On Thu, Jun 02, 2011 at 06:56:02PM -0400, Tom Lane wrote:
> Noah Misch <n...@leadboat.com> writes:
> > On Tue, May 24, 2011 at 02:00:54PM -0400, Noah Misch wrote:
> >> I took your lack of any response as non-acceptance of the plan I outlined.
> >> Alas, the wrong conclusion.  I'll send a patch this week.
> 
> > See attached arrdom1v1-polymorphism.patch.  This currently adds one syscache
> > lookup per array_append, array_prepend or array_cat call when the anyarray
> > type is not a domain.  When the type is a domain, it adds a few more.  We
> > could add caching without too much trouble.  I suppose someone out there 
> > uses
> > these functions in bulk operations, though I've yet to see it.  Is it worth
> > optimizing this straightway?
> 
> I took another look at this, and I think I fundamentally don't agree
> with the approach you're taking, quite aside from any implementation
> difficulties or performance penalties.  It makes more sense to me for
> operations like array_cat to downcast their arguments to plain arrays.
> If you then assign the result to a target of the domain-over-array type,
> there will be an automatic upcast to the domain type, and then any
> constraints on the domain will be rechecked at that time.  If you don't,
> well, it's an array value.

I don't doubt that's usable, and folks would find the behavior of their
applications acceptable given that approach.  However, it's an arbitrary (from
the user's perspective) difference in behavior compared to the interaction of
polymorphic functions with domains over scalars.  You did propose removing that
inconsistency, but that just builds up a fresh inconsistency between domains
over scalars and plain scalars.  And for what gain apart from implementation
ease or performance improvements?

> The direction you want to go here makes as
> little sense as arguing that
> 
>       create domain pos as int check (value > 0);
> 
>       select 2::pos - 42;
> 
> ought to fail because somehow the domain should override the result type
> of the subtraction operator.

I'm only contending for the behavior of polymorphic functions.  We'll always
downcast a domain over int to use an (int, int) function, and we'll always
downcast a domain over int[] to use an (int[], int[]) function.  The question is
whether we also downcast before using an (anyarray, anyarray) function.  If you
update your example like this, it mirrors my argument:

        create domain pos as int check (value > 0);
        create function subany(anyelement, anyelement) returns anyelement
                language internal as 'implementation_left_as_exercise';

        select subany(2::pos, 42::pos);

That had better fail.  Currently, whether it does so is up to the C code
implementing the function, just like I propose be the case for arrays.

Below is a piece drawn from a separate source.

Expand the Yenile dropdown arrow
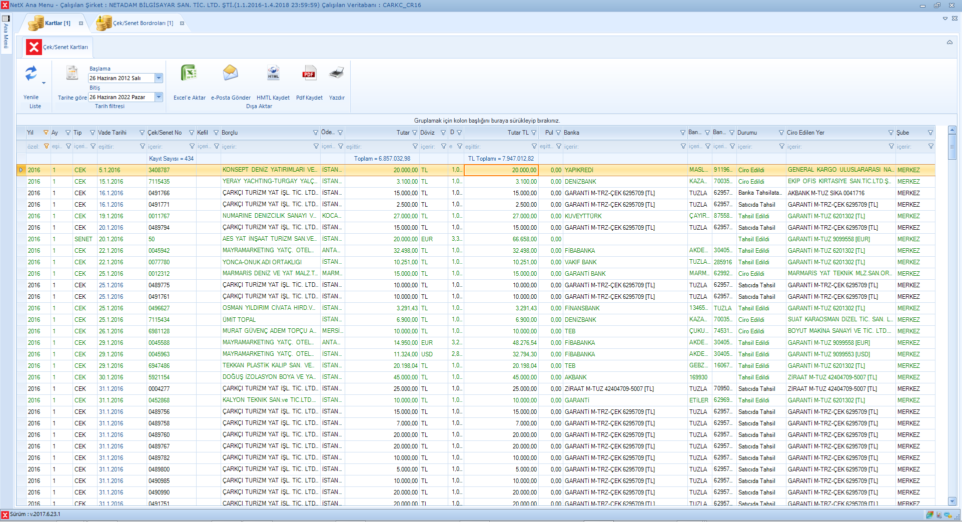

> So I'm back to thinking that alternative #1 (downcast a domain to its
> base array type when matching to an ANYARRAY argument) is the way to go.
> 
> > I audited remaining get_element_type() callers.  CheckAttributeType() needs 
> > to
> > recurse into domains over array types just like any other array type.  Fixed
> > trivially in arrdom2v1-checkattr.patch; see its test case for an example 
> > hole.
> 
> Yeah, that is a bug; I applied a slightly different patch for it.

Looks better; thanks.

> I'm not convinced whether any of the get_element_type ->
> get_base_element_type changes in your first patch are needed.  When
> I made the don't-expose-the-typelem change originally, I intentionally
> created a separate function because I thought that most existing callers
> shouldn't look through domain types.  I'm not convinced that a
> wholesale readjustment of those callers is appropriate.

How would you restructure those checks, supposing you were writing a similar
patch to allow domains for the cases under examination at those call sites?
Every site I changed needed to comprehend domains over arrays, though doubtless
there are other ways to make them do so.